Task: Transcribe every record below word for word.

(Dataset entries)
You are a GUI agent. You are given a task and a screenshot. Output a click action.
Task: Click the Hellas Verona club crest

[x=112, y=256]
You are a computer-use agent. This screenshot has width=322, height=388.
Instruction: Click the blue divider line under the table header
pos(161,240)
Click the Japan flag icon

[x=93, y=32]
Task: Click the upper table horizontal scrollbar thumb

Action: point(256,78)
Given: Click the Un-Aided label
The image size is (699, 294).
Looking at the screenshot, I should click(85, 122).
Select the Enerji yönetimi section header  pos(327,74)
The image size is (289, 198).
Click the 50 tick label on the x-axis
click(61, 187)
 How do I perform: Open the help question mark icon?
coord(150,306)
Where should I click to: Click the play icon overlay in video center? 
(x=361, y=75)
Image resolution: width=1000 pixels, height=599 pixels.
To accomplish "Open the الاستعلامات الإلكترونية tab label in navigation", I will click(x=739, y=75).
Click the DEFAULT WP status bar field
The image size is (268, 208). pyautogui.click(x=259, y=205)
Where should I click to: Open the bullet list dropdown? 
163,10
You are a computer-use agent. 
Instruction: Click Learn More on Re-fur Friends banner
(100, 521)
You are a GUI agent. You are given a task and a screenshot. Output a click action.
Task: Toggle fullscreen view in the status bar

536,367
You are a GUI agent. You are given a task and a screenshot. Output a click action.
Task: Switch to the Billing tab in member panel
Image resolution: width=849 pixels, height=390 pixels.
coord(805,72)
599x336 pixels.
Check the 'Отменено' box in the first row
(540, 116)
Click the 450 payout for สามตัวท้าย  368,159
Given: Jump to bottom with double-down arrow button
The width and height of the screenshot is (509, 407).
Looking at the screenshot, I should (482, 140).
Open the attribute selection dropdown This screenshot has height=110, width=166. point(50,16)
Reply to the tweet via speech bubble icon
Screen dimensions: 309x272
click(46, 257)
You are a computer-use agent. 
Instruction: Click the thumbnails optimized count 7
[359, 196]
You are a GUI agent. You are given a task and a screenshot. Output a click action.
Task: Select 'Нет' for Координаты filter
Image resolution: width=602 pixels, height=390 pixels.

Reply:
You are a GUI agent. You are given a task and a screenshot. Output a click action.
Task: Click the Hellas Verona club crest

[x=112, y=256]
You are a computer-use agent. This screenshot has width=322, height=388.
Instruction: Click the blue divider line under the table header
pos(161,240)
Click the Japan flag icon

[x=93, y=32]
Task: Click the upper table horizontal scrollbar thumb

Action: point(256,78)
Given: Click the Un-Aided label
The image size is (699, 294).
Looking at the screenshot, I should click(85, 122).
Select the Enerji yönetimi section header  pos(327,74)
The image size is (289, 198).
Click the 50 tick label on the x-axis
click(61, 187)
 How do I perform: Open the help question mark icon?
coord(150,306)
Where should I click to: Click the play icon overlay in video center? 
(x=361, y=75)
Image resolution: width=1000 pixels, height=599 pixels.
To accomplish "Open the الاستعلامات الإلكترونية tab label in navigation", I will click(x=739, y=75).
Click the DEFAULT WP status bar field
The image size is (268, 208). pyautogui.click(x=259, y=205)
Where should I click to: Open the bullet list dropdown? 
163,10
You are a computer-use agent. 
Instruction: Click Learn More on Re-fur Friends banner
(100, 521)
You are a GUI agent. You are given a task and a screenshot. Output a click action.
Task: Toggle fullscreen view in the status bar

536,367
You are a GUI agent. You are given a task and a screenshot. Output a click action.
Task: Switch to the Billing tab in member panel
Image resolution: width=849 pixels, height=390 pixels.
coord(805,72)
599x336 pixels.
Check the 'Отменено' box in the first row
(540, 116)
Click the 450 payout for สามตัวท้าย  368,159
Given: Jump to bottom with double-down arrow button
The width and height of the screenshot is (509, 407).
Looking at the screenshot, I should (482, 140).
Open the attribute selection dropdown This screenshot has height=110, width=166. point(50,16)
Reply to the tweet via speech bubble icon
Screen dimensions: 309x272
click(46, 257)
You are a computer-use agent. 
Instruction: Click the thumbnails optimized count 7
[359, 196]
You are a GUI agent. You are given a task and a screenshot. Output a click action.
Task: Select 'Нет' for Координаты filter
Image resolution: width=602 pixels, height=390 pixels.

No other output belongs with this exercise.